Much the same games were played as now but hardly any Badminton or Volleyball. Instead, there was some Tennis. There was no swimming pool as there is today. Just the stream which had no water when it was most sought after in the summers.
The A.F.I. – Auxilliary Force, India; the G. I. P. Rly. Rgt. – Great Indian Peninsula Railway Regiment; Cadet Company, Barnes School; strength, 2 officers and 60 cadets; officer Commanding Lt. A. A. Anthony, Second-in-command Lt. W. R. Coles.
That sounds a rigmarole perhaps but it was very real in the life of the School from 1927 to 1947. All the senior boys joined as soon as they were fifteen. There was regular army uniform: khaki shorts and tunic, grey shirts (everyone called them greybacks), ‘Ammo’ boots and everlasting putties that had to be continually wound and unwound and rolled up tightly. And, of course, extra large army topis with the G.I.P. flash. As accessories, there were webbing belts and shoulder straps, ammunition pouches, haversacks and knapsacks; real bayonets and rifles. They seemed to weigh a ton to new recruits. The armoury was in the steel-doored room next to the Science Laboratory and the clothing store was in the room leading off the present Class X Science.

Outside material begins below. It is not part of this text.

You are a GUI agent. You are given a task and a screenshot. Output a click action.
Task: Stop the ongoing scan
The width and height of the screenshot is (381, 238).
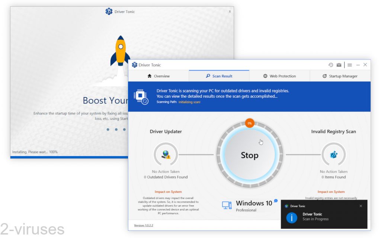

Parades were held on Friday evening and Saturday morning – before breakfast. There was endless polishing of boots, belts and buckles. The buttons and badges were black. Company-Atten-tion! Slope Arms! Present-Arms! What punctilious smartness was drilled into everyone before a ceremonial parade. And no amateur stuff either. A regular Staff Sergeant from the army put the Company through its paces. Then how everyone chucked out his chest at the Guards of Honour for Lord Brabourne, Sir Roger Lumley and others. Boots were useful for their click when smart turns to right or left were ordered but oh! their weight on route marches, and the blisters! Highlights of the year were the shooting classification and the annual camp with the rest of the battalion. On the 25 yds. miniature .22 range in the school the early training was done. Then came the annual classification into 1st. Class shots, 2nd. and 3rd.
This was done with live .303 ammunition on the military ranges. The kick of the recoil bruised many a shoulder. The butts party whose duty it was to look after the targets and signal back the scores took more delight at waving the red flag for a miss than at planting the white disc over the bull.
One of the darkest secrets of history is how one year Devlali was captured by the Barnes Cadets. Boxing night saw at least half a dozen Cadets matched against the privates and corporals of the other companies of the Regiment. With the coming of war in 1939, how valuable became those A. F. I. certificates gained in School. Victory in 1945 was closely followed by Independence in 1947. On the very morning of August 15, all A. F. I. units were disbanded forthwith-by express telegram. So passed a phase of Barnes that will not return.
The 1930’s were times of stringency and change. Barnes was in a money crisis. All over the world there was a depression. Trade was bad everywhere. Businessmen went bankrupt. Many people lost their jobs and those who kept them had their salaries reduced. Barnes was affected along with everyone else. Apart from the general world-wide trouble, the school had for the first six years at Devlali not paid its way. Every year there were deficits running tens of thousands of rupees. Many of the original staff left around these years. Mr. Evans decided to retire in 1934 and Mr. W.R. Coles succeeded him as Headmaster in May. He was only thirty and not very experienced. Ahead stretched years of the strictest economy but gradually debts were cleared. By 1939, reserve funds were being built up.